三菱財閥の二代目の岩崎彌之助(彌太郎の弟)が政府から丸の内一帯の払い下げを受けたのは1890年(明治23年)。その4年後にレンガ造りの第1号館(旧三菱一号館)が完成した。三菱合資会社、第百十九国立銀行、高田商会の3社が入居した。日本の近代オフィスビルの誕生だった。
東京・丸の内地区といえば今では日本有数のビジネス街だが、三菱が政府の要請で35ヘクタールを購入した当時は何もないどころか草ぼうぼうの土地だった。購入金額の一坪当たりは12円弱。これは当時の最高地価の麹町三丁目が2円34銭だったことを考えると法外な価格だったことがわかる。
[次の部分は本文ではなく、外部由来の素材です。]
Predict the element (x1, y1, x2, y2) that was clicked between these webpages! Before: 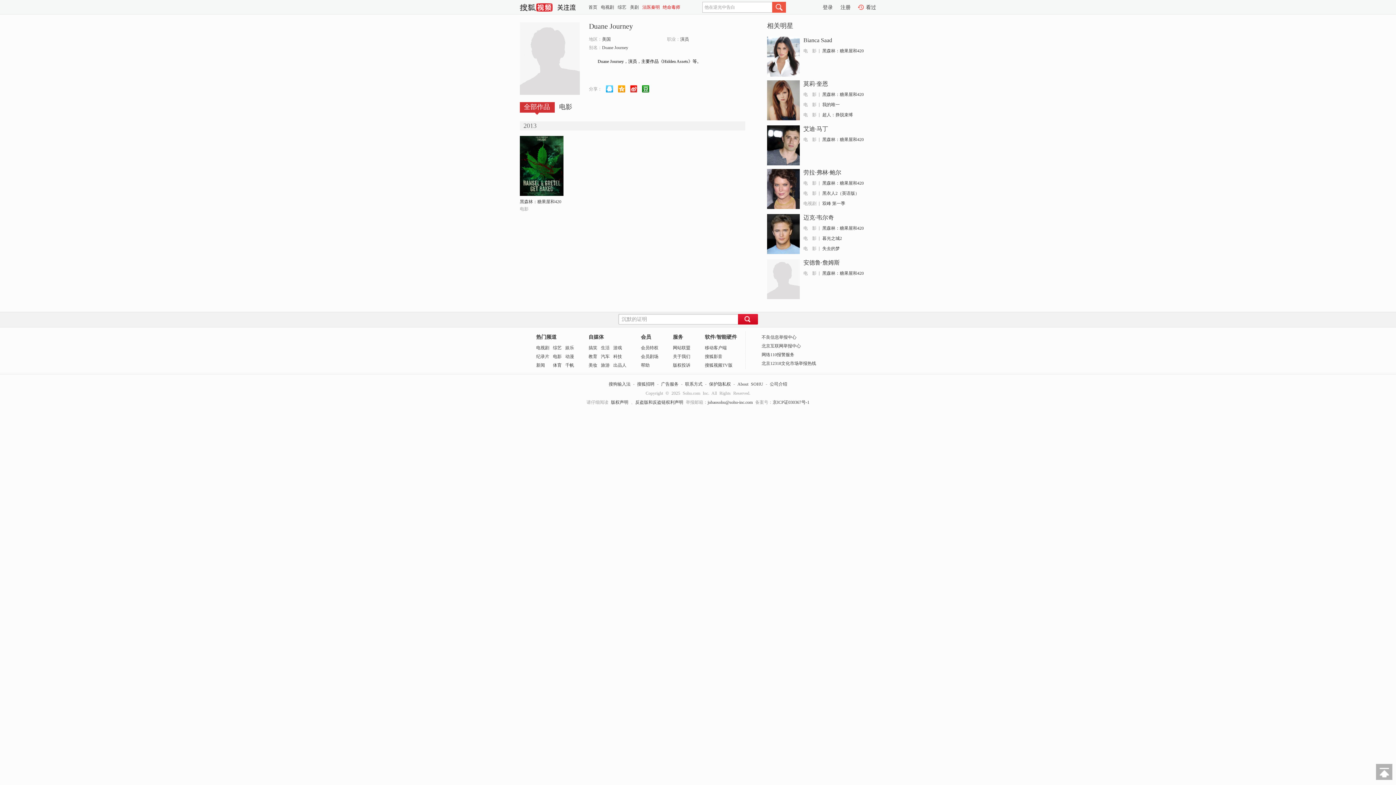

政府の要請に他の有力財閥がしり込みする中、彌之助はあんな土地を買うべきではないという批判に「竹を植えて虎でも飼うさ」と平然と答えたエピソードは有名だ。
彌之助にはオフィス街の構想が描けていたのだろう。第1期といわれる1894年(明治27年)の第1号館完成から1911年(明治44年)の第13号館完成までの17年間で、次々とビルが建設され、現在の丸の内の基礎が築かれた。
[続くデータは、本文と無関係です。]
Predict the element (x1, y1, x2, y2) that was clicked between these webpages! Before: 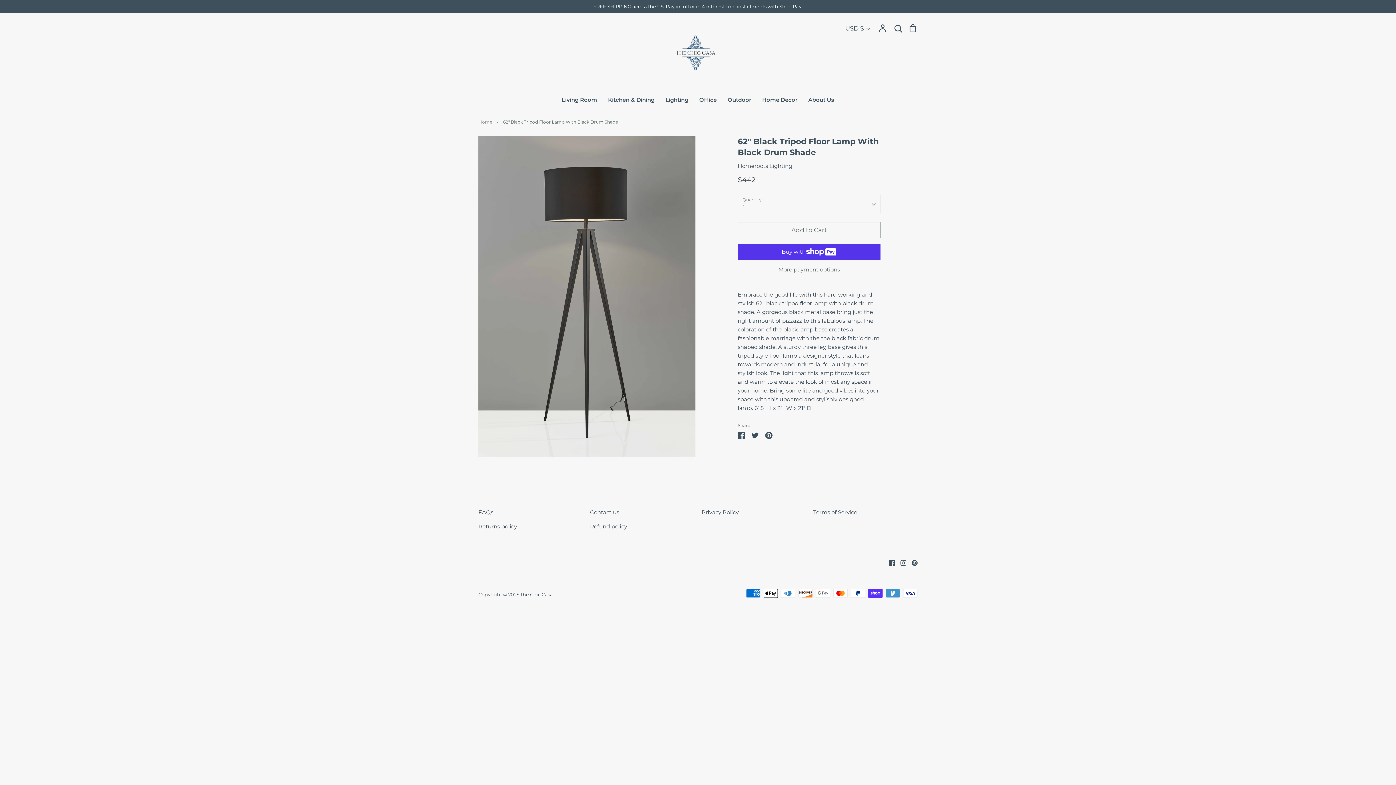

もちろん、当時と今では時代が違う。オフィスビルといっても現在のオフィスビルのように複数の企業が同居する形式ではなかった。三階建てを縦割りにして出入り口を別にした長屋のようなスタイルだった。
丸の内地区に今のようにテナントが同居する貸しビル形式のビルが完成したのは1914年(大正3年)。第21号館が始まりだ。同年に東京駅が完成したことで丸の内への注目は一気に高まった。1923年(大正12年)には丸ビルが完成。地下2階、地上8階、延べ床面積6万2000平方メートルのマンモスビルは東京の新名所となった。今では当たり前になっているオフィスビルの中に誰でも出入りできる商店街をつくったのは丸ビルが日本で初めてだった。
それから約100年。日本のオフィスビルは大きく変わった。上にも横にも巨大化し、安全、便利、快適はかつてとは比べ物にならないくらい高まっている。丸ビルも建て替えられた。
2020年からの新型コロナウイルスの感染拡大の中では在宅ワークが広がり、「オフィスはもう最低限の機能だけでいいのでは?」とオフィスの縮小論や不要論が語られた。だが、今の状況は少し変わってきている。コロナが落ち着き、「オフィスに戻ろうよ」という機運が高まっている。コロナ禍を通じて、オフィスはルーティンな仕事をただこなす場ではなく、和気あいあいと創造的にアイデアを生み出す場という考えが強くなったからだ。デスクを並べ、そこに社員を詰め込む場ではなく、対面でじっくり話し合う場であり、ひとりで集中して作業できる場であり、偶発的に何かを生み出す場としての重要性が高まっている。
時代と共に変化する環境の中で、これからもオフィスは変化、そして進化を続けるだろう。ITやサービスロボットなどテクノロジーを活用することで、ビルの利用者がより便利に過ごせるようになったり、空調などのエネルギー効率を高めながら快適な空間をつくることができる。オフィスと生活する場所の境界があいまいな時代だからこそ、どんなオフィスをどうつくるかがこれまで以上に企業には求められている。